Félix Braz, ministre luxembourgeois de la Justice avec Dimitris Avramopoulos, commissaire européen en charge de la Migration et des Affaires intérieures et Étienne Schneider, ministre luxembourgeois de la Sécurité intérieure (Source : SIP)Les ministres de l’Intérieur et de la Justice de l’UE se sont retrouvés les 29 et 30 janvier 2015 à Riga pour une réunion informelle afin de concrétiser les mesures dans la lutte contre le terrorisme, trois semaines après les attentats de Paris qui ont fait 17 morts. Dans une déclaration commune, appelée déclaration de Riga, les ministres envisagent de rendre obligatoires et "systématiques" les contrôles des ressortissants de l'UE à leur arrivée aux frontières extérieures de l'Espace Schengen, notamment les aéroports. Les données des ressortissants seront comparées avec des "banques de données relatives à la lutte contre le terrorisme", note le texte. Les mesures énoncées dans cette déclaration seront discutées lors du sommet européen du 12 février 2015.

- **Consigne 1**:
Traduisez en anglais cette phrase du texte sur la réunion de Riga : « Les mesures énoncées dans cette déclaration seront discutées lors du sommet européen du 12 février 2015. »
- **Consigne 2**:
Poursuivez le texte sur la réunion de Riga après sa dernière phrase.

- **Données fournies**:
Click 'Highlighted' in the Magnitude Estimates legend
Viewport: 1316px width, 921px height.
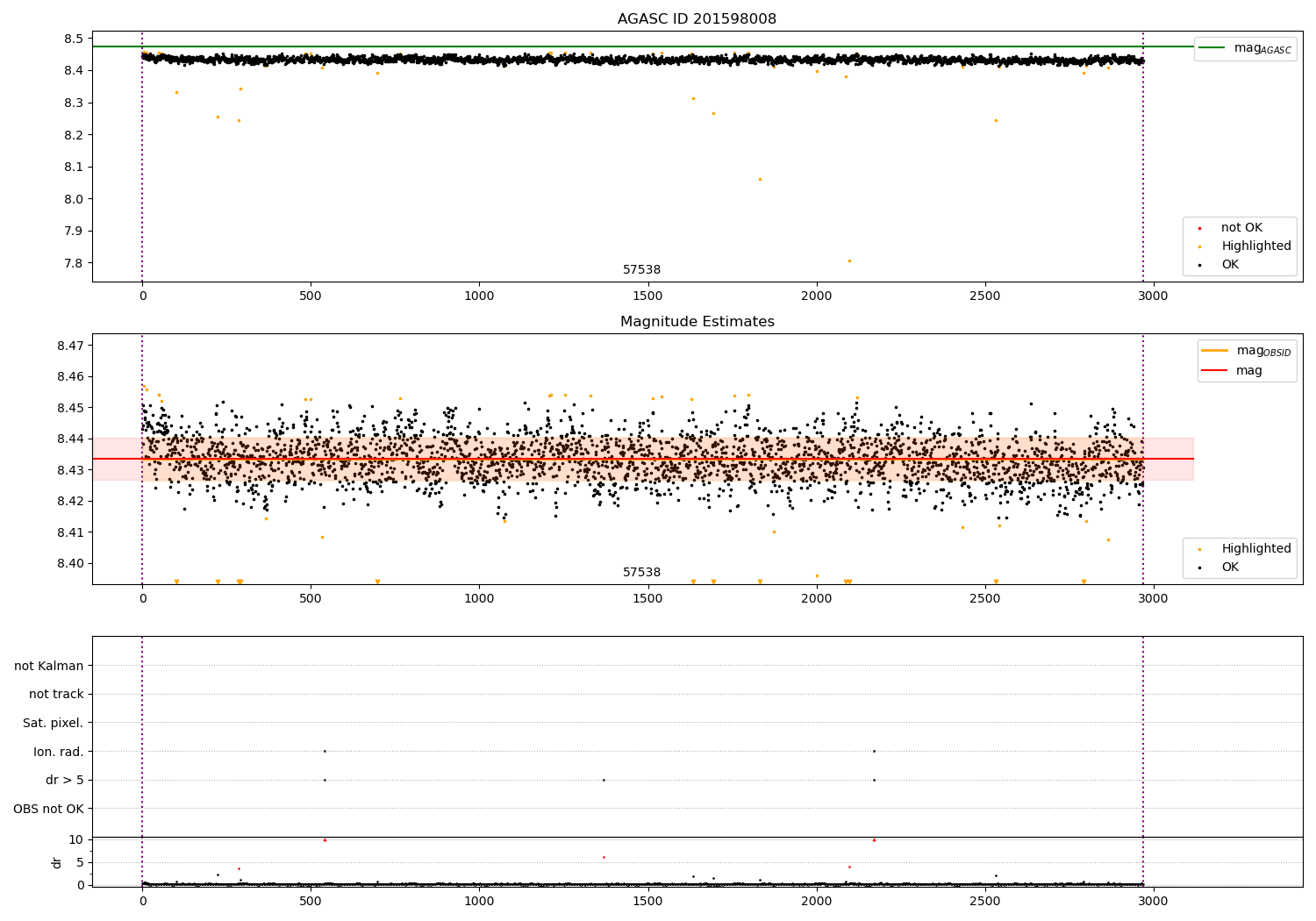pos(1255,549)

- **Corrigé 1**:
The measures set out in this declaration will be discussed at the European summit of February 12, 2015.

- **Corrigé 2**:
Les attaques de Paris "ont catalysé un processus", a expliqué le ministre français de l’Intérieur, Bernard Cazeneuve. "Nous avons été trop lents", a-t-il concédé. Certains Etats veulent également pouvoir mener plus facilement des contrôles aléatoires autorisés à l'intérieur de leur territoire, a expliqué le ministre espagnol Jorge Fernandez Diaz. Les discussions étaient basées sur une déclaration commune de douze ministres de l’Intérieur de l’UE qui s’étaient retrouvés le 11 janvier 2015 à Paris, quatre jours après les attentats du 7 janvier, et qui s’étaient engagés à renforcer leur coopération dans la lutte anti-terroriste.

Améliorer l’efficacité du Système d'information Schengen (SIS)

La Commission européenne a adopté quant à elle des mesures pour "améliorer l’efficacité" du Système d'information Schengen (SIS), a déclaré le commissaire Dimitris Avramopoulos, en charge de la Migration et des Affaires intérieures. "Il faut qu’on s’assure que des agences comme Europol reçoivent toute information nécessaire de tous les Etats membres", a-t-il souligné, rappelant qu’il faut améliorer le "flux d’information" et des évaluations entre les Etats membres et les agences européennes. Les Etats membres auront dès lors la possibilité d’invalider des documents d’identité de personnes susceptibles de rejoindre des groupes terroristes, a-t-il expliqué. "On est en train de développer des indicateurs communs de risques et des critères pour insérer des alertes pertinentes dans le SIS", a-t-il précisé. Selon le ministre allemand Thomas de Maizière, cité par la dpa, le SIS sera adapté techniquement "dans quelques semaines".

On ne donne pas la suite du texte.